Virdhawal misses bronze by one hundredth of a second
Maharashtra swimmer makes it count as he finishes fourth in men’s 50m freestyle event.
Jakarta: Eight days short of his 27th birthday, Virdhawal Khade missed joining the two-man league of Indian swimmers with Asian Games medal when he missed the Men’s 50m freestyle bronze medal by one-hundredth of a second.
It was rare to see an Indian swimmer come so close to win a medal at this level of competition and for once it seemed Khade was closing in to break the jinx, but it was not to be.
As Indian fans lustily cheered the shaven-headed Khade in the charged up arena, he tried his best. In the last 10 metres, Khade’s mind willed him on, but the leg beat and arm sync was not strong enough to win bronze.
The gap between him and the bronze medallist was just 1/100th of a second. The Indian looked longingly at the electronic scoreboard to flash the result, but he had missed bronze.
Two Indians who have attained the elusive glory at the swimming pool in the Asian Games before are Khazan Singh Tokas, in 1986 Seoul Games and Sandeep Sejwal in 2010 Guangzhou.
Khade, who bettered his long-standing national record (22.43 sec) in the heats earlier in the day, clocked 22.47 seconds to finish fourth. China’s Yu Hexin (22.11), Japanese swimmers Katsumi Nakamaura (22.20) and Nakao Shunichi (22.46) bagged gold, silver and bronze medals, respectively. He had set 22.52 as his own best in August 2009 at Asian Age Group Swimming Championships in Japan.
This was the best he could do on Tuesday, at the GBK Aquatic Centre, but he felt disappointed for missing a medal by fraction of seconds. Khade was off the block on time, but couldn’t touch the finish line ahead of the top three.

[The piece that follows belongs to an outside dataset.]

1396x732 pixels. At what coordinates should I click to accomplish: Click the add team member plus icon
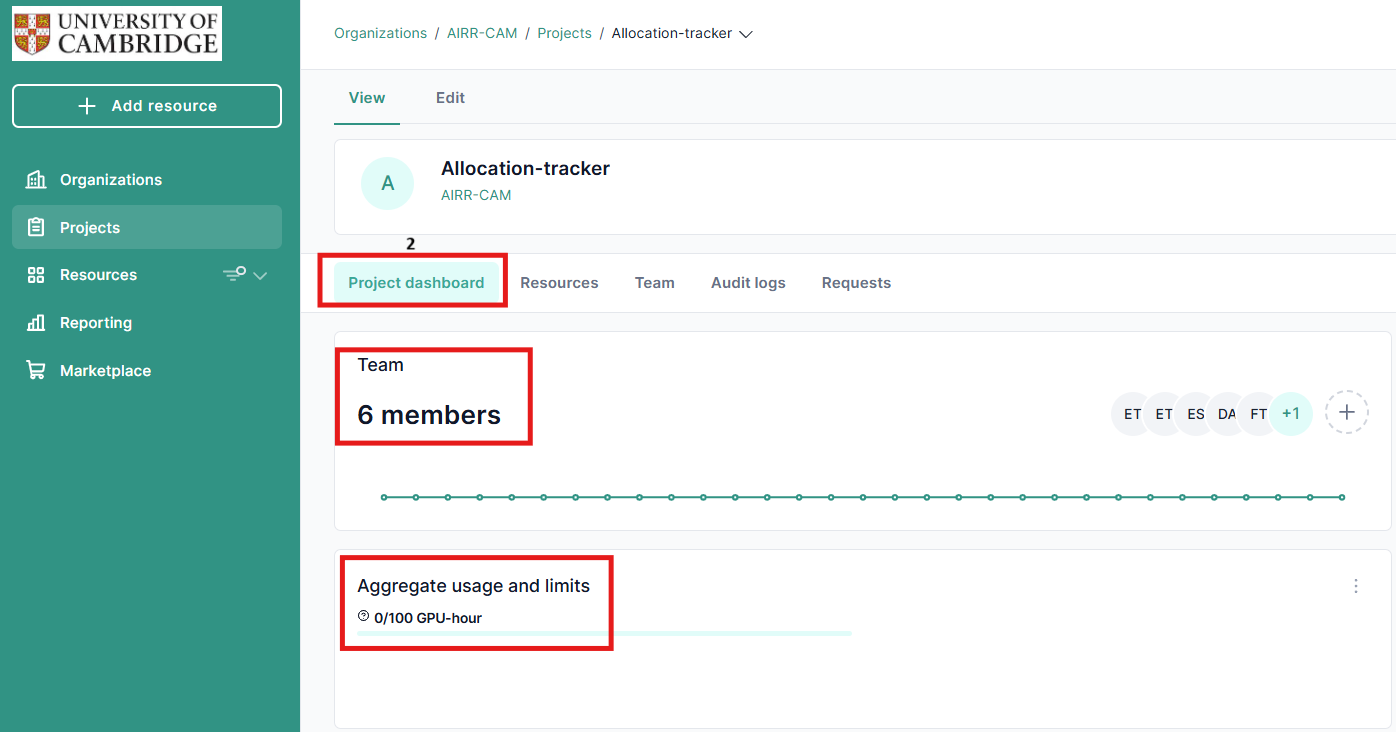pos(1347,412)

“It’s like 100m dash where you hardly get time to think about. The only thing in my mind was to put my best foot forward, but unfortunately it didn’t work my way,” Khade said. Obviously, it’s a great achievement for Khade, who returned to spot after 10 years and that too only before this year’s Gold Coast Commonwealth Games, where he clocked 23.11.
“There was no swimming pool at Malwa in Maharashtra so I could do no training when I was posted there. I started training again when I came back to Mumbai. If I had enough time to train, I could have certainly won a medal today,” said Khade, a revenue inspector with Maharashtra Government.
The 26-year-old was the youngest ever Indian swimmer to qualify for the Olympics in 2008 in Beijing. Although he did not qualify for the semi-finals of the 100m freestyle in Beijing, Khade set an Indian national record of 50.07 seconds during the heat.
Earlier, the day other India swimmer Anshul Kothari could not qualify for the final as he finished 28th with a timing of 23.83 though he was fastest in Heat 1.